-- ABOUT THIS TASK --
In the news report on the bovine TB compensation ruling, what is the name of David Partridge's farm, and what town is it near?

Page last updated at 11:40 GMT, Monday, 14 July 2008 12:40 UK

Farmer's TB compensation victory

Farmer David Partridge
Mr Partridge has nearly 900 cattle on his farm

Defra will have to rethink how it compensates farmers whose pedigree cattle are culled because of bovine TB, a High Court judge has ruled.

It follows a Devon farmer's judicial challenge against the "unfair and unequal" way compensation is paid.

David Partridge, from Ennerleigh Farm, near Tiverton, argued Defra's scheme left farmers of well-bred cattle seriously under-compensated.

Lord Justice Stanley Burnton gave Defra permission to challenge the decision.

Mr Partridge told BBC News he was pleased with the ruling.

'Devastating blow'

"We'll need to wait and see if Defra decide to challenge it," he said.

In the ruling, the judge said it was "perverse" of Defra to claim the value of pedigree cattle culled under the policy was being "realistically or fairly determined" before compensation is paid.

Dataset entries
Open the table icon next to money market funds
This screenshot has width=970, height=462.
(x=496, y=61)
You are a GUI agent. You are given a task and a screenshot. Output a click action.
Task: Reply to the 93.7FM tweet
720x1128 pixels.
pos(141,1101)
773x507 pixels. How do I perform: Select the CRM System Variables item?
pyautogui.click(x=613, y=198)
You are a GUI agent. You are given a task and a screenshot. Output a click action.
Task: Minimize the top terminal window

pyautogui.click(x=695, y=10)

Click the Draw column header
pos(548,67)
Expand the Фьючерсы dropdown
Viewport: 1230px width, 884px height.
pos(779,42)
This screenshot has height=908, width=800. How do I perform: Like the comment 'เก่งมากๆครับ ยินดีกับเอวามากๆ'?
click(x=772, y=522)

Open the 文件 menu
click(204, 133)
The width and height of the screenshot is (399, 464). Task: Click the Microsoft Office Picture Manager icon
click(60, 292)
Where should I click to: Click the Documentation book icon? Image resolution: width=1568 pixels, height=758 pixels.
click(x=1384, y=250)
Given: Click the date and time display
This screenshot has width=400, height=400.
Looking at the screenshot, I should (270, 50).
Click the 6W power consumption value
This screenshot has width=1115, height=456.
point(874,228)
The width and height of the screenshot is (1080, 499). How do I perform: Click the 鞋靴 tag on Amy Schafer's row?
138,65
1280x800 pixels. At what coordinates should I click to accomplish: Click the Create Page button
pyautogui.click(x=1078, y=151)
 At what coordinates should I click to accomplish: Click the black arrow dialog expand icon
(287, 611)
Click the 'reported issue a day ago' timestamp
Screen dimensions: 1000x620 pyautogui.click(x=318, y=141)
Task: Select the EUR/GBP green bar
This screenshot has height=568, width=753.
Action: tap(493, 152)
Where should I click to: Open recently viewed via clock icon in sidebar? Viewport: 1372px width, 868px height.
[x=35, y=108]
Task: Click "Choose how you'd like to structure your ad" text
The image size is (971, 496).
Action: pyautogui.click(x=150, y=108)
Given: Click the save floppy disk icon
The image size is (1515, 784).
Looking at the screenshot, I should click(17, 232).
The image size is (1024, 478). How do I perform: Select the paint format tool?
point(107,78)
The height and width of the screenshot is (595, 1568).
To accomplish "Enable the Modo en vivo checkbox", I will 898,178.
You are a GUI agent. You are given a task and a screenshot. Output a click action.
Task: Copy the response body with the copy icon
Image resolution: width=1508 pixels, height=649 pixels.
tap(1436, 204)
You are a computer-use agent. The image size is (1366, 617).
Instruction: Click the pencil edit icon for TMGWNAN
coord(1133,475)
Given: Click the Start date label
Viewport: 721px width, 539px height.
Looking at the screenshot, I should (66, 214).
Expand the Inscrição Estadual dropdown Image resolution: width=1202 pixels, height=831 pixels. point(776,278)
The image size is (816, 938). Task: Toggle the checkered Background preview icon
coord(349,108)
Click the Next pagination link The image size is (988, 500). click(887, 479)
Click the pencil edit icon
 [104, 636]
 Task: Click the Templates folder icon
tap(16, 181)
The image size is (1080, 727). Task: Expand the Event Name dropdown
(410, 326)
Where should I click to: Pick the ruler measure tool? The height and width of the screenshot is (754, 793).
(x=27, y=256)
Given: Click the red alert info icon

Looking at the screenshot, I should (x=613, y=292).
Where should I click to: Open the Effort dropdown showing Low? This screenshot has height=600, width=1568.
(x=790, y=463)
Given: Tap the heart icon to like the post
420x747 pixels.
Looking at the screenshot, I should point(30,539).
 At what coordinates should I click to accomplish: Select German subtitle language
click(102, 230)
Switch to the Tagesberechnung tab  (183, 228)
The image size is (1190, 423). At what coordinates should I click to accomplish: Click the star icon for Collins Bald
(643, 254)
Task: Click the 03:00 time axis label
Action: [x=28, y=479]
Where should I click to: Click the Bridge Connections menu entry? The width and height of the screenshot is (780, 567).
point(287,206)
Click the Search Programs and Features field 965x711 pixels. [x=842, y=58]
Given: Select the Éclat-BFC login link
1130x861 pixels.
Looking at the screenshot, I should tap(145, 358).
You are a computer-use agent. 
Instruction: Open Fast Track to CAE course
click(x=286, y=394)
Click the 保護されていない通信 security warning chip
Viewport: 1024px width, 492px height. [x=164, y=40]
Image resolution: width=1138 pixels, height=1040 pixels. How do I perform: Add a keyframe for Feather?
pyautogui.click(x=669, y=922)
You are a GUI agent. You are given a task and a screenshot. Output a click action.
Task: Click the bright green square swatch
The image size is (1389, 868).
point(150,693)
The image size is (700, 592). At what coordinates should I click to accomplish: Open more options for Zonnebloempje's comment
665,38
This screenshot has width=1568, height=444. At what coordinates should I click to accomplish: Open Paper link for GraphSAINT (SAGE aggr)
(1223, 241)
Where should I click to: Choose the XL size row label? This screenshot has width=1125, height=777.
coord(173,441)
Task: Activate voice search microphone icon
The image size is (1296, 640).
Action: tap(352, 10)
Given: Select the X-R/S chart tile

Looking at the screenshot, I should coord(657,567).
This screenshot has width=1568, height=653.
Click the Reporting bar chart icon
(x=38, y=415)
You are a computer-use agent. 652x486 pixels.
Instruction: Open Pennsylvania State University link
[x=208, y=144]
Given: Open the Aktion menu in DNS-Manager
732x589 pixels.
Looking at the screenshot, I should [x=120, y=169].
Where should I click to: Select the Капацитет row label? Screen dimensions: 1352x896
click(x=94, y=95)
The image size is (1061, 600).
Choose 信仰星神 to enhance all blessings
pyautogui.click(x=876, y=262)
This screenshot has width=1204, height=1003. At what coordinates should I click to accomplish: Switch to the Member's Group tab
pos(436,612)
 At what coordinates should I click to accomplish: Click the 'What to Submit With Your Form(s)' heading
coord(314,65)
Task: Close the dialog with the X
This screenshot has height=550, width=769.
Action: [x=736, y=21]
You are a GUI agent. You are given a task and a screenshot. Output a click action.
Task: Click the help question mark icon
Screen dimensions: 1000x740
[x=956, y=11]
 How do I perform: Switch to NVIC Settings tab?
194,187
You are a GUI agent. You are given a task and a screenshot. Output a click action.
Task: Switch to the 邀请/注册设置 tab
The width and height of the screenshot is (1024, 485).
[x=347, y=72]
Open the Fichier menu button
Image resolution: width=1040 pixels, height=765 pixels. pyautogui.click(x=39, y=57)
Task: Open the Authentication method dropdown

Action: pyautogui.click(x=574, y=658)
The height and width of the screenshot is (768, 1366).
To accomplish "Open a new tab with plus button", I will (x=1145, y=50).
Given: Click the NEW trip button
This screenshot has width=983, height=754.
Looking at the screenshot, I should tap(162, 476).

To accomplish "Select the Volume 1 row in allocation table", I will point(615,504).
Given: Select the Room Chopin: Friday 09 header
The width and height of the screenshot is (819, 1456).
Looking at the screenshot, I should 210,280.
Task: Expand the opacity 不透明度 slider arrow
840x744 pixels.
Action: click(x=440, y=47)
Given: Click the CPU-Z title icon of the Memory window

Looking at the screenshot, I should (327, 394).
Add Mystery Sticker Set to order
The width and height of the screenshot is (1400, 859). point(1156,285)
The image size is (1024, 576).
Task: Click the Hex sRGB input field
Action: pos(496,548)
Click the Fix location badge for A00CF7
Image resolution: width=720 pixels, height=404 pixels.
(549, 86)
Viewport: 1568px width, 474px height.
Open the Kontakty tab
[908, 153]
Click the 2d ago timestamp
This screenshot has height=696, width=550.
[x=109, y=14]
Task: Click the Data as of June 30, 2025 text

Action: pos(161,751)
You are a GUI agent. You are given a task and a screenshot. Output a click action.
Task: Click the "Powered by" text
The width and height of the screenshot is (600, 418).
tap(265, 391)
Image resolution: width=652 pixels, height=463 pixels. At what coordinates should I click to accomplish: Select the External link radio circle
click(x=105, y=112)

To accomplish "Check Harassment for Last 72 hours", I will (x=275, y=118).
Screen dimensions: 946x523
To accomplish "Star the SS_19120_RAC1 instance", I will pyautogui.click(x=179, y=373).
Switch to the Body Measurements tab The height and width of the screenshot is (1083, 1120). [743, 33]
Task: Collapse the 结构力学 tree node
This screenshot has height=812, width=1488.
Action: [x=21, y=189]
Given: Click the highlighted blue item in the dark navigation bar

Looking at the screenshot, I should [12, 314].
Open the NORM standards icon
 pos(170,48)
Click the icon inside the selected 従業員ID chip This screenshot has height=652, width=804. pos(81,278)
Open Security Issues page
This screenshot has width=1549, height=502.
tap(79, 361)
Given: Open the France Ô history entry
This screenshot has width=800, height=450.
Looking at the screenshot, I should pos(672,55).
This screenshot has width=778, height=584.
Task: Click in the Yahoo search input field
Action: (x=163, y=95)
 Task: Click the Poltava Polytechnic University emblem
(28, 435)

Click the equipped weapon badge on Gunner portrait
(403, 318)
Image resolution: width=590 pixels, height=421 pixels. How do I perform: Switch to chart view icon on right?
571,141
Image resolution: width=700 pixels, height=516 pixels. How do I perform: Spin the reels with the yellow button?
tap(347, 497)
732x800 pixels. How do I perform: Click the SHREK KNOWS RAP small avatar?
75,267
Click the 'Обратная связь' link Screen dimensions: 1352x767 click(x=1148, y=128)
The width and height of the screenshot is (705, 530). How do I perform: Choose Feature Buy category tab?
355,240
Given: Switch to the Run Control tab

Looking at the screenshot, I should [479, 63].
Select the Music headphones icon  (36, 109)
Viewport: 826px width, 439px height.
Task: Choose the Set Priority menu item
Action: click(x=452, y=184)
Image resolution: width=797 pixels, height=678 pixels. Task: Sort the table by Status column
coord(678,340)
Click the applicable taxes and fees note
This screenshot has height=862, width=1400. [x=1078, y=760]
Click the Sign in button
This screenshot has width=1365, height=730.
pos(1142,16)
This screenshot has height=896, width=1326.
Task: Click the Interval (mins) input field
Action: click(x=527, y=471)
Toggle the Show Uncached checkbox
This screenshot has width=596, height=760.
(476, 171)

-- TASK RESPONSE --
Ennerleigh Farm, near Tiverton.